While Order 2023 puts a 150-day deadline on each cluster study and an additional 150-day deadline on cluster restudies, ISO-NE has proposed a 270-day deadline for cluster studies and a 90-day deadline for restudies.  

“Protracted study timelines are one of the reasons for increased project costs and failures,” BlueWave wrote. “Short study timelines would also result in less queue backlog, fewer restudies and fewer requests for modifications.” 

Longroad Energy argued that ISO-NE should expand the eligibility of surety bonds to meet the financial requirements within the interconnection process. ISO-NE has proposed to accept surety bonds only for commercial readiness deposit beginning in 2025.  

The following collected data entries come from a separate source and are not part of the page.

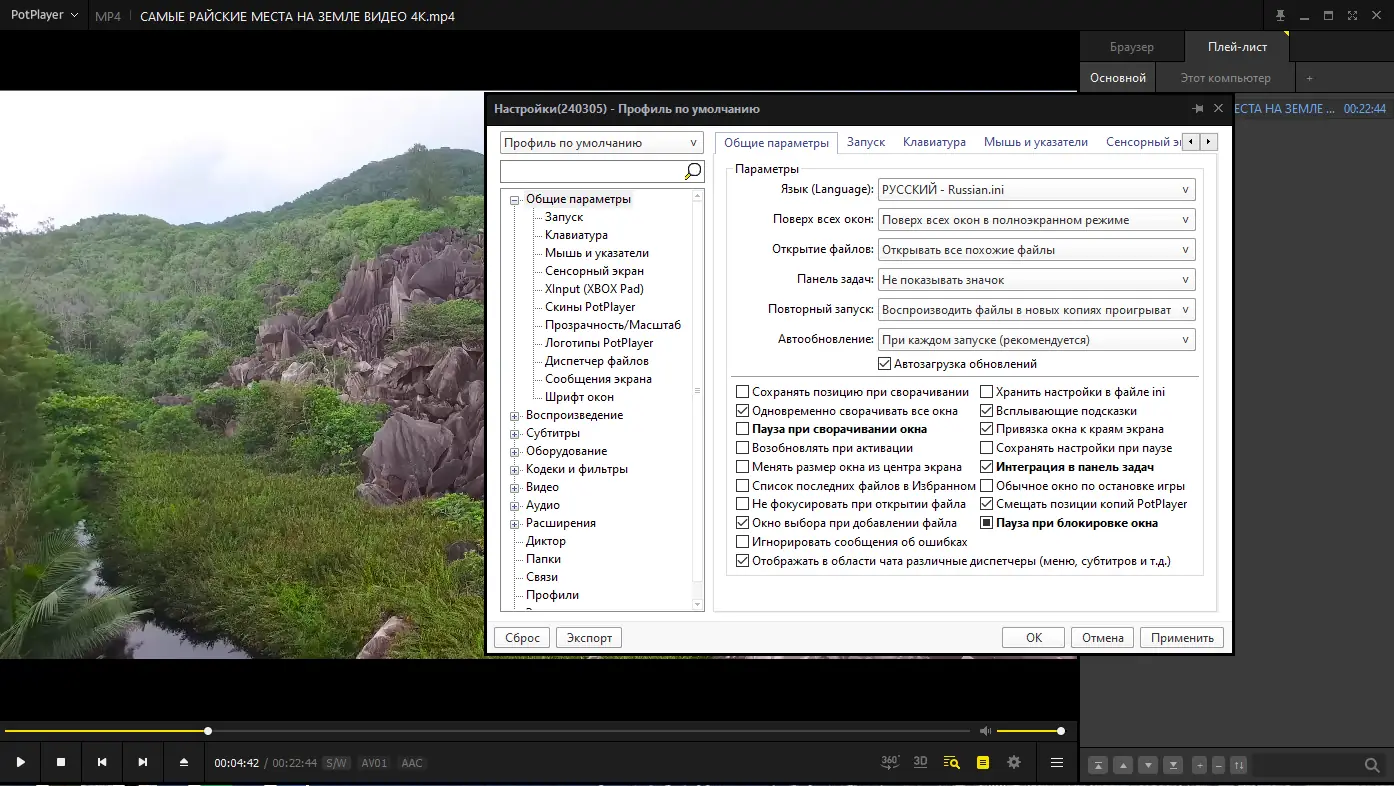Mute audio using the speaker icon

point(985,731)
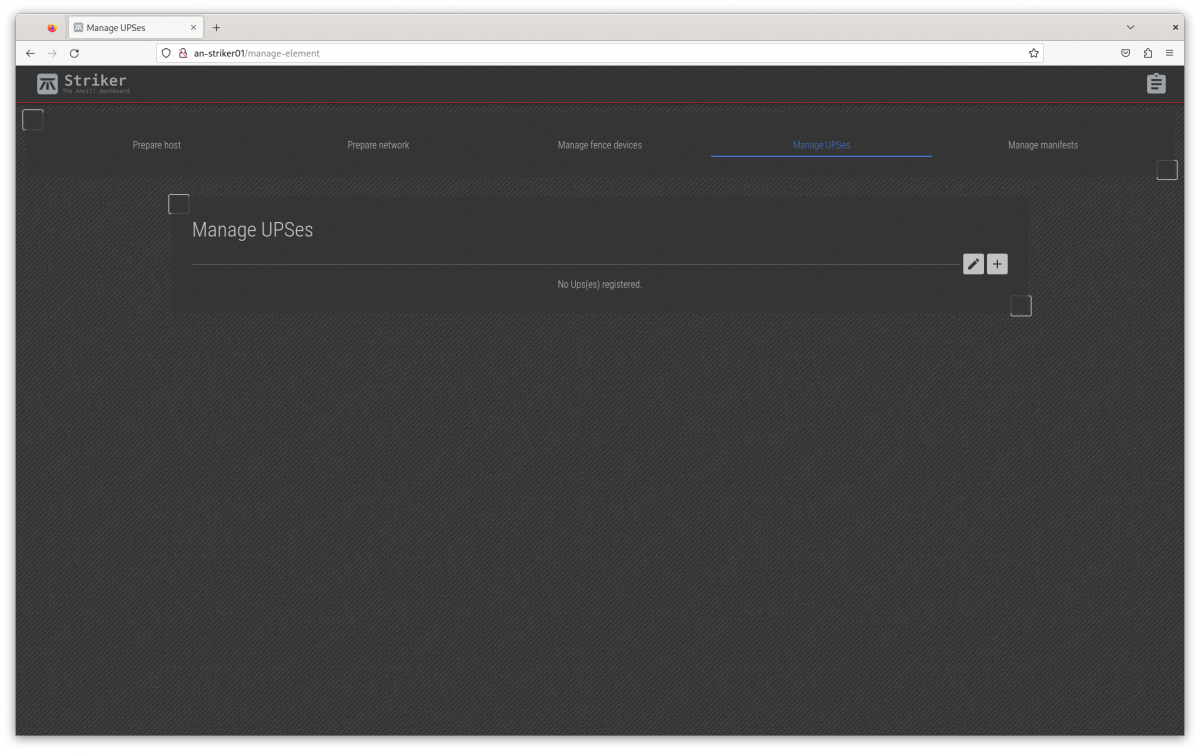Click the pencil edit icon for UPSes

[x=973, y=264]
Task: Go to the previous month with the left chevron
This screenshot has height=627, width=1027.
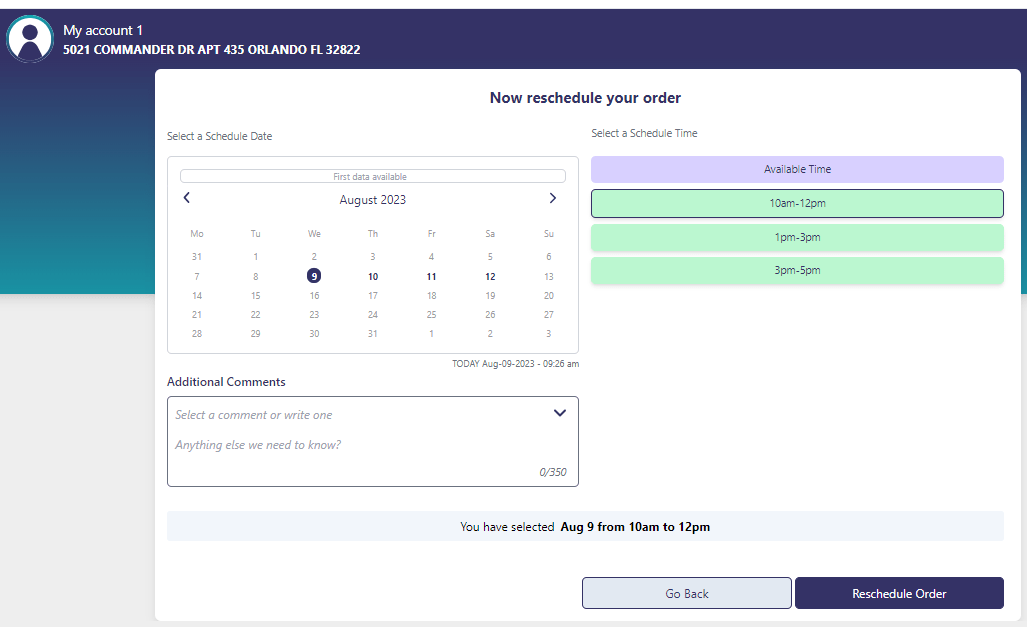Action: [x=186, y=198]
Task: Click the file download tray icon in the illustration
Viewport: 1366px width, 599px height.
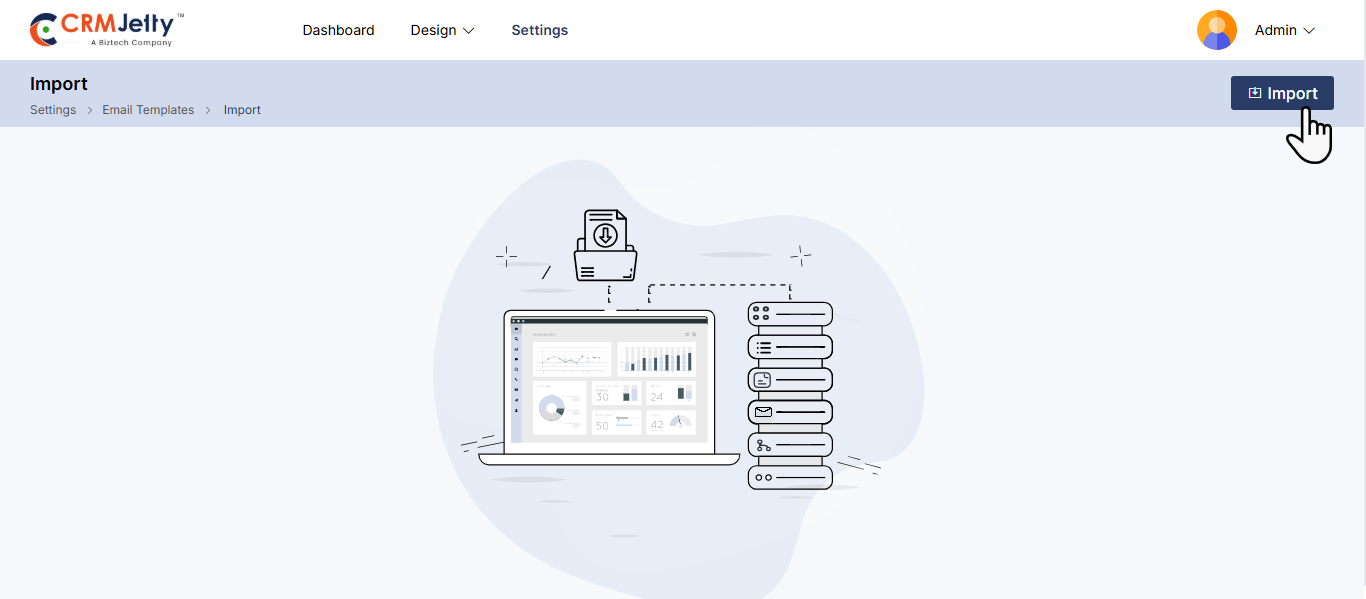Action: point(605,246)
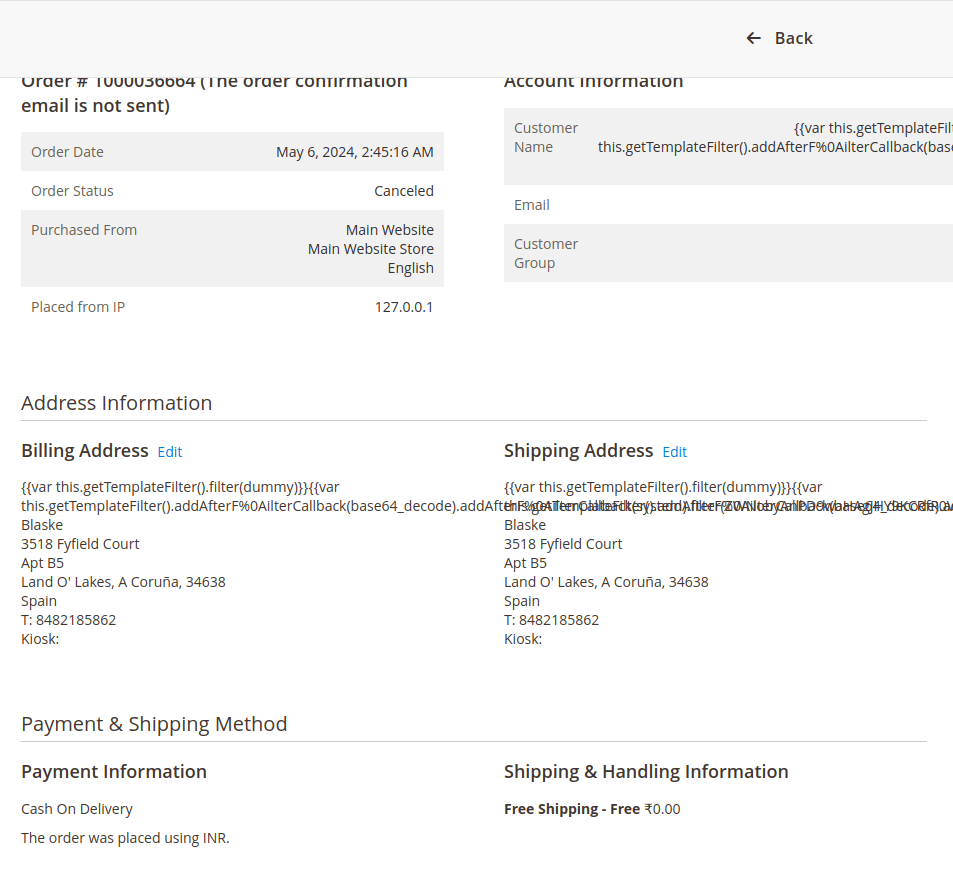The width and height of the screenshot is (953, 888).
Task: Click the order placed using INR note
Action: click(x=125, y=838)
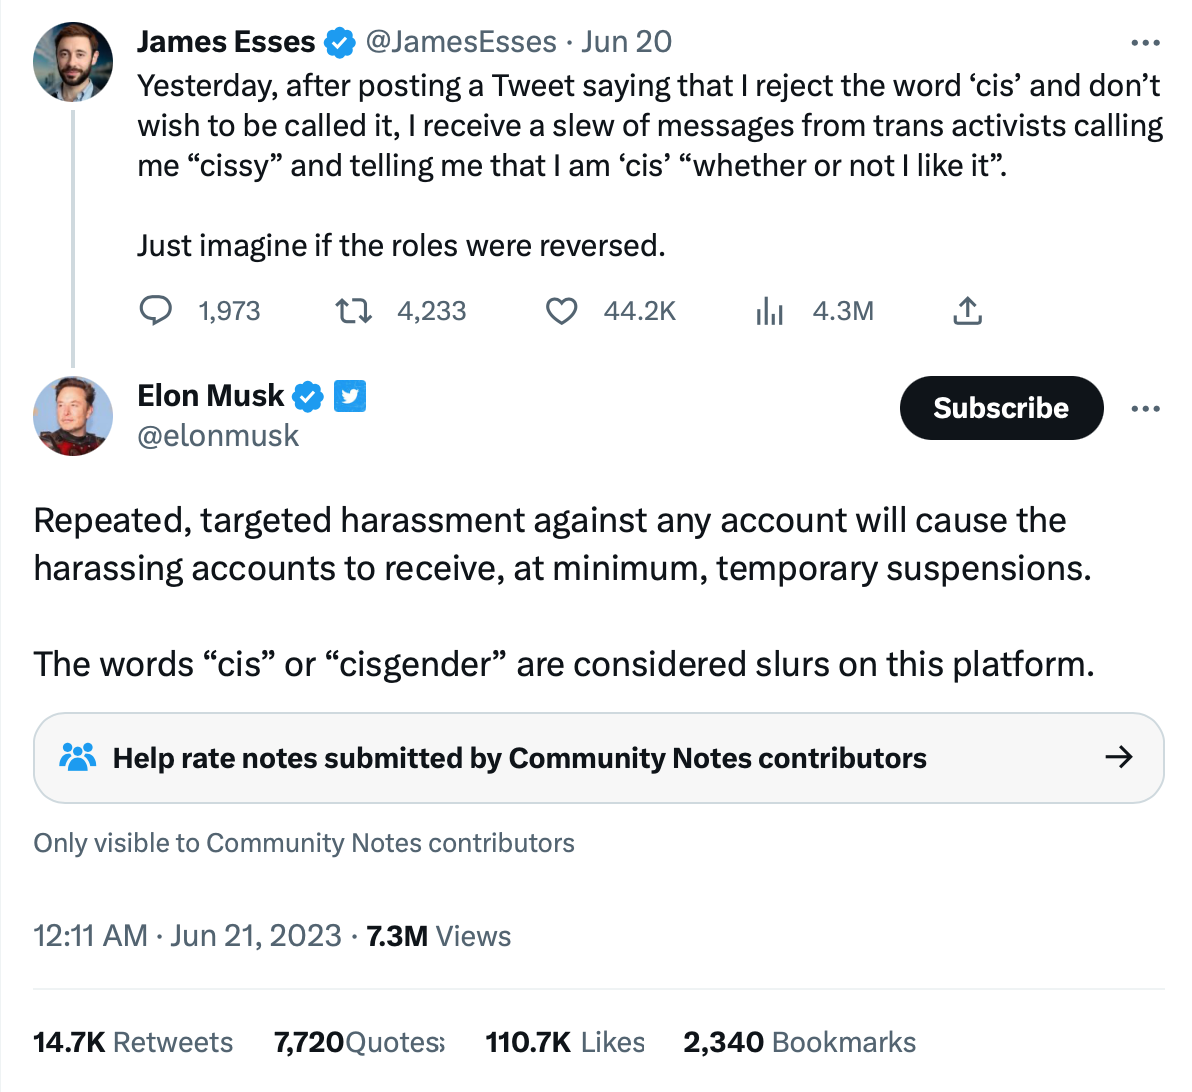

“Surety bonds are generally easier and less expensive to procure than other accepted forms of financial security,” the renewable developer wrote, adding that CAISO “already accepts surety bonds for generator interconnection customers.” 

Glenvale Solar took issue with ISO-NE’s proposed variation regarding study deposits and application fees, writing that the RTO’s proposal of uniform study deposits and application fees is “unduly burdensome and discriminatory to developers of smaller resources.” 

The company called on FERC to require the RTO to follow the tiered approach outlined in Order 2023.